[perl-python] a program to delete duplicate files

Fri Mar 11 18:11:33 EST 2005

On Fri, 11 Mar 2005 14:06:27 -0800, David Eppstein <eppstein at ics.uci.edu> wrote:

>In article <4232079b$1 at news.vo.lu>,
> Patrick Useldinger <pu.news.001 at gmail.com> wrote:
>
>> > Well, but the spec didn't say efficiency was the primary criterion, it 
>> > said minimizing the number of comparisons was.
>> 
>> That's exactly what my program does.
>
>If you're doing any comparisons at all, you're not minimizing the number 
>of comparisons.
>
ISTM a lot will depend on the distribution of differences between candidate
(equal-sized, obviously) files.

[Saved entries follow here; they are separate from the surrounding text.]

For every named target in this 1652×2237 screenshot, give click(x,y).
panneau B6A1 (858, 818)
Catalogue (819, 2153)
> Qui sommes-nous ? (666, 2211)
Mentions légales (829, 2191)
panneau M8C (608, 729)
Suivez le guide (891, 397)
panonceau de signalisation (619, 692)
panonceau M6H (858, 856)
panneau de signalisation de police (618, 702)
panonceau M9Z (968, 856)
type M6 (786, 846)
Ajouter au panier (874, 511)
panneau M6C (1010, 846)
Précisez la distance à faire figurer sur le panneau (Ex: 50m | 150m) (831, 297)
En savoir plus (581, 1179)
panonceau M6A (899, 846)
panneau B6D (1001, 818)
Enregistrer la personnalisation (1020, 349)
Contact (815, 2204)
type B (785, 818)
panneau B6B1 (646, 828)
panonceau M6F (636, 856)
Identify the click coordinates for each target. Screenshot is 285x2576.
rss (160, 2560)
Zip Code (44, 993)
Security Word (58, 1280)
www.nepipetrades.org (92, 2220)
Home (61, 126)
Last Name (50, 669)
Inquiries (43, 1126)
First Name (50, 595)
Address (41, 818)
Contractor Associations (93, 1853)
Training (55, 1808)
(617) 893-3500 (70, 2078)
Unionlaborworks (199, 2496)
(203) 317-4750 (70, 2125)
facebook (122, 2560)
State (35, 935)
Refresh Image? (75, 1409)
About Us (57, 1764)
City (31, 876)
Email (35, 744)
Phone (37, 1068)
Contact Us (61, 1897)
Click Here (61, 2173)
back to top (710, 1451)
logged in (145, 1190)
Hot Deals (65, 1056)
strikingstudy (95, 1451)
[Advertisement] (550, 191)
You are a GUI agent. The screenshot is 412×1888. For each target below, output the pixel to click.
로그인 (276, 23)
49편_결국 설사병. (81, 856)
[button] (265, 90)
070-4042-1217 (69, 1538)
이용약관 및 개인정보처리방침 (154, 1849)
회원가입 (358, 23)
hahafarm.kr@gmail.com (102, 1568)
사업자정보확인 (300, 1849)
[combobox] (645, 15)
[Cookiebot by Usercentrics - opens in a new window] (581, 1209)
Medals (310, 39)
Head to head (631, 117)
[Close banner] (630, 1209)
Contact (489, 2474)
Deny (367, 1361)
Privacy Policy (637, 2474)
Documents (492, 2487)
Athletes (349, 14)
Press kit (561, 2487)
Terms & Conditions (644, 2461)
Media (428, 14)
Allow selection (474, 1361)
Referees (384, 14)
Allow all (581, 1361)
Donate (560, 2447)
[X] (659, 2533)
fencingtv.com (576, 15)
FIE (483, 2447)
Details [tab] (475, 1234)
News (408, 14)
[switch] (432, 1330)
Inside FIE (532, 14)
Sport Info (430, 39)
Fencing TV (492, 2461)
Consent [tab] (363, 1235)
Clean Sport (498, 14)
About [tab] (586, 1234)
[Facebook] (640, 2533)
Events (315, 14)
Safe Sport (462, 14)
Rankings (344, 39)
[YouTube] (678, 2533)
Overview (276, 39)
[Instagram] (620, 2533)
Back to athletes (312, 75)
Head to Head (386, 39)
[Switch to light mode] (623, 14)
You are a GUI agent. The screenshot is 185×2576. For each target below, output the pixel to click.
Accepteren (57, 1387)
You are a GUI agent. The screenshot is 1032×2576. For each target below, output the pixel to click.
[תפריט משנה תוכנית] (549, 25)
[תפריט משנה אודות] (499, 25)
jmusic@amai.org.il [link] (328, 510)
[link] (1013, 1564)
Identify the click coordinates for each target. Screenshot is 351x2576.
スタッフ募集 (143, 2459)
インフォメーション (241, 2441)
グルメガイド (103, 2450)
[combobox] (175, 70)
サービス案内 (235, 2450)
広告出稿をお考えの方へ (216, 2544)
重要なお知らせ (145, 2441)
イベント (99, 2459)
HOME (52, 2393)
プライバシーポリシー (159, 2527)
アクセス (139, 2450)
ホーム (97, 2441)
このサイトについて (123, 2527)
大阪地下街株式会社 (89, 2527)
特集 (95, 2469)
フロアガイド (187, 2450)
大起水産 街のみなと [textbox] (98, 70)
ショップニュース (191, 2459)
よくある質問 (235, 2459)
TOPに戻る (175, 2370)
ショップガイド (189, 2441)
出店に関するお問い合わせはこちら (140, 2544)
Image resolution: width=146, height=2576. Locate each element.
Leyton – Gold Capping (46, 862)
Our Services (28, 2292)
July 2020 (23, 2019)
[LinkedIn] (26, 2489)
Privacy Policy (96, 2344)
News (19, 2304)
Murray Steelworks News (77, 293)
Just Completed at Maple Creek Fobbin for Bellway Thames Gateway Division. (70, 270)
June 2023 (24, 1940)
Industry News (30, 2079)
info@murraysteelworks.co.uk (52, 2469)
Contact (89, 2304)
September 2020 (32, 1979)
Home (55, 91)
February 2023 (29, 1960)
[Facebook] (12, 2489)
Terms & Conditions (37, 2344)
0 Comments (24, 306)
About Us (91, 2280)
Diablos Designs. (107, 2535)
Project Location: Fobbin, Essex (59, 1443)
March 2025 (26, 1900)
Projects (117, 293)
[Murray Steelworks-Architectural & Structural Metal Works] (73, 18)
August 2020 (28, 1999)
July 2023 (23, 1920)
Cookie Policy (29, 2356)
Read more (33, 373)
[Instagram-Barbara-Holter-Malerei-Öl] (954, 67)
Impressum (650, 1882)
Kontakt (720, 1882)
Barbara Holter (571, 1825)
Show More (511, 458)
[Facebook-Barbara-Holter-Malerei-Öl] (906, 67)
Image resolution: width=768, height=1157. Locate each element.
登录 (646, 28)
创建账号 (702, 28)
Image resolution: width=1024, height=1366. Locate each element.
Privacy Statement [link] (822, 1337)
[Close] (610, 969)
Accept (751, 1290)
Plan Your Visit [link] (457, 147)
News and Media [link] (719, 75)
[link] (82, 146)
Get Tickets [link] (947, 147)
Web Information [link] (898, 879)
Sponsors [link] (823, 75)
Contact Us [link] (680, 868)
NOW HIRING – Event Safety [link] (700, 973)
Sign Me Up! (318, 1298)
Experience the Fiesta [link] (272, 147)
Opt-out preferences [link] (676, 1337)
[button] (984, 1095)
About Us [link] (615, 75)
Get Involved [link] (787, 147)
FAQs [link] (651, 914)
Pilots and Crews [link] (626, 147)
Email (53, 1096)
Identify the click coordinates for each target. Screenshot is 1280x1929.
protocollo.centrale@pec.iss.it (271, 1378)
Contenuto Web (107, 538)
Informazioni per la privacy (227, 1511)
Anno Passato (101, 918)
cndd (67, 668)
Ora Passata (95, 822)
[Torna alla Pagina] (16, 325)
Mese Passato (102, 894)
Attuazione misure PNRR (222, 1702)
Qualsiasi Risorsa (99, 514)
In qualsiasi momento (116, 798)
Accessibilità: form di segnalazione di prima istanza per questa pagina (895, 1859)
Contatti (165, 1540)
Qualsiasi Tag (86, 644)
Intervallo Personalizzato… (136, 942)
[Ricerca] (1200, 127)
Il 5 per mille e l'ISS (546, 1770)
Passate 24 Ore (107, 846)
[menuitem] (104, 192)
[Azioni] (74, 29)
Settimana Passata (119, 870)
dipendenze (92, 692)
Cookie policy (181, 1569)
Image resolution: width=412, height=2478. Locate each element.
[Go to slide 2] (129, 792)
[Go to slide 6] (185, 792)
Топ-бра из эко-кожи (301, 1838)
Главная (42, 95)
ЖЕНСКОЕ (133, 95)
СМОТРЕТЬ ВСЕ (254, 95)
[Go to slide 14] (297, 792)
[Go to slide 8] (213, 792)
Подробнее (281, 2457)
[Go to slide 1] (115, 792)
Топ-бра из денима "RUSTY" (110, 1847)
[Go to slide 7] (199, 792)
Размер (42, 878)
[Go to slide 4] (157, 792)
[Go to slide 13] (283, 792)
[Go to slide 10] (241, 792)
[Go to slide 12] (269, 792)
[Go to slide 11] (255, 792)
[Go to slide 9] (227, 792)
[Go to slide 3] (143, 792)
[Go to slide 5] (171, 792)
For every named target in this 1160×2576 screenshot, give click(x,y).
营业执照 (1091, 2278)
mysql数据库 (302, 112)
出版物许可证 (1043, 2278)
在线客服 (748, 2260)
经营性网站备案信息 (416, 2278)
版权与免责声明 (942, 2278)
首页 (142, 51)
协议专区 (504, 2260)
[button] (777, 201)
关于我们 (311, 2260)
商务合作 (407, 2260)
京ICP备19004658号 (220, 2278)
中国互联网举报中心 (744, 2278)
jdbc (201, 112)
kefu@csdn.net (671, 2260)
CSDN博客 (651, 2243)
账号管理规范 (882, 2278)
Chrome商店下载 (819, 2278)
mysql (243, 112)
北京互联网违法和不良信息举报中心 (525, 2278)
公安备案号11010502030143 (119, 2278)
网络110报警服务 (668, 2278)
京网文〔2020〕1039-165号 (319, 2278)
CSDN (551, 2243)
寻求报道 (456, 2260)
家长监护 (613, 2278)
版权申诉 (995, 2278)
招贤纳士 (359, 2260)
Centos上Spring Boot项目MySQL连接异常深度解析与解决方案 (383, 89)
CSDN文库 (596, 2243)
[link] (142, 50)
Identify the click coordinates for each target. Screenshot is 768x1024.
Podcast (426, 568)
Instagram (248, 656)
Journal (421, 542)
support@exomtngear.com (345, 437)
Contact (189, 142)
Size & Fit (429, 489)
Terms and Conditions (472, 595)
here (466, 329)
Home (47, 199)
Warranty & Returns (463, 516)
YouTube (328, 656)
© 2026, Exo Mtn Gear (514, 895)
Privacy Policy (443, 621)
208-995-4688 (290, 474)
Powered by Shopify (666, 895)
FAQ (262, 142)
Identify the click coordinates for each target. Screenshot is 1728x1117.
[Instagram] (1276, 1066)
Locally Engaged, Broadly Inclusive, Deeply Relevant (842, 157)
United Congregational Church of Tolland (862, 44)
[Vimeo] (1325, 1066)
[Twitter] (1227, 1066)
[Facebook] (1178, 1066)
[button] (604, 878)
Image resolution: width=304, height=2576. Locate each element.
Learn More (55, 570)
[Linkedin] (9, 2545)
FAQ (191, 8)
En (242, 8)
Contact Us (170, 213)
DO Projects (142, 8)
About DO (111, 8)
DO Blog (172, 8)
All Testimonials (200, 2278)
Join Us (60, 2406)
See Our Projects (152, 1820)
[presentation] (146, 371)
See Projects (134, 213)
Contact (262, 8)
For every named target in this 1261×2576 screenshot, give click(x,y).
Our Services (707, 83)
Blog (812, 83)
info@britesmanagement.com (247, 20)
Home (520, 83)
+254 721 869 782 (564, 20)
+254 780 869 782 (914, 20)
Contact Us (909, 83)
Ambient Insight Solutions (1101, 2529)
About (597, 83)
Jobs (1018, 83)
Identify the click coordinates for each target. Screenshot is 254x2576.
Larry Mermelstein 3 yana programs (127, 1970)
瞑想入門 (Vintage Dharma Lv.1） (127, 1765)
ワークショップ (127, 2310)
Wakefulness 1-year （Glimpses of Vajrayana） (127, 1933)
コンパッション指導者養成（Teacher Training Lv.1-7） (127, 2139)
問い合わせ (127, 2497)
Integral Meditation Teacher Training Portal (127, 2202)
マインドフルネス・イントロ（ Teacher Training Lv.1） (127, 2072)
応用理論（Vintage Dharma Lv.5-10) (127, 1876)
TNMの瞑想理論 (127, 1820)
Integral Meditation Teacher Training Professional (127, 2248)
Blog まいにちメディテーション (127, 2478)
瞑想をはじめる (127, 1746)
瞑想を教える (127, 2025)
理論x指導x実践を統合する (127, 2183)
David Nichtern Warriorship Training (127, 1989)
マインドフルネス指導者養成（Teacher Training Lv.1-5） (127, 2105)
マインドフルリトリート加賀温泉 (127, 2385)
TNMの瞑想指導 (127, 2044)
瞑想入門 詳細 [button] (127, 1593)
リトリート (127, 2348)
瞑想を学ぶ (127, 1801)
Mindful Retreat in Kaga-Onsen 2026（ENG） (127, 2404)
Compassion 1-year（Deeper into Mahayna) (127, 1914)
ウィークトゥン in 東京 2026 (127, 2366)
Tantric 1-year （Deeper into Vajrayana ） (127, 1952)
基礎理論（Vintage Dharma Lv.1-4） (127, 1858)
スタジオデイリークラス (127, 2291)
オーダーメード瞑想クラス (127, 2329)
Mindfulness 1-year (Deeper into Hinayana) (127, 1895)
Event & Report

If multi-GB files differ in the last byte only
(but this is not known), they will all have to be crunched to the last byte to
eliminate them from possible duplicate-set membership. If there is a-priori knowledge
of highly probable difference locations (e.g., internal date stamp at some offset etc)
then obviously the candidates can be pre-classified into smaller candidate sets by some
simple heuristic probes.

If differences are likely to appear early in a sequential scan, perhaps developing hashes
in parallel would be a good strategy. But I doubt if blindly pre-computing full hashes would be optimal.
Compare to sort|uniq as a sieve. You wouldn't want to read through any files any further than you had to.

Regards,
Bengt Richter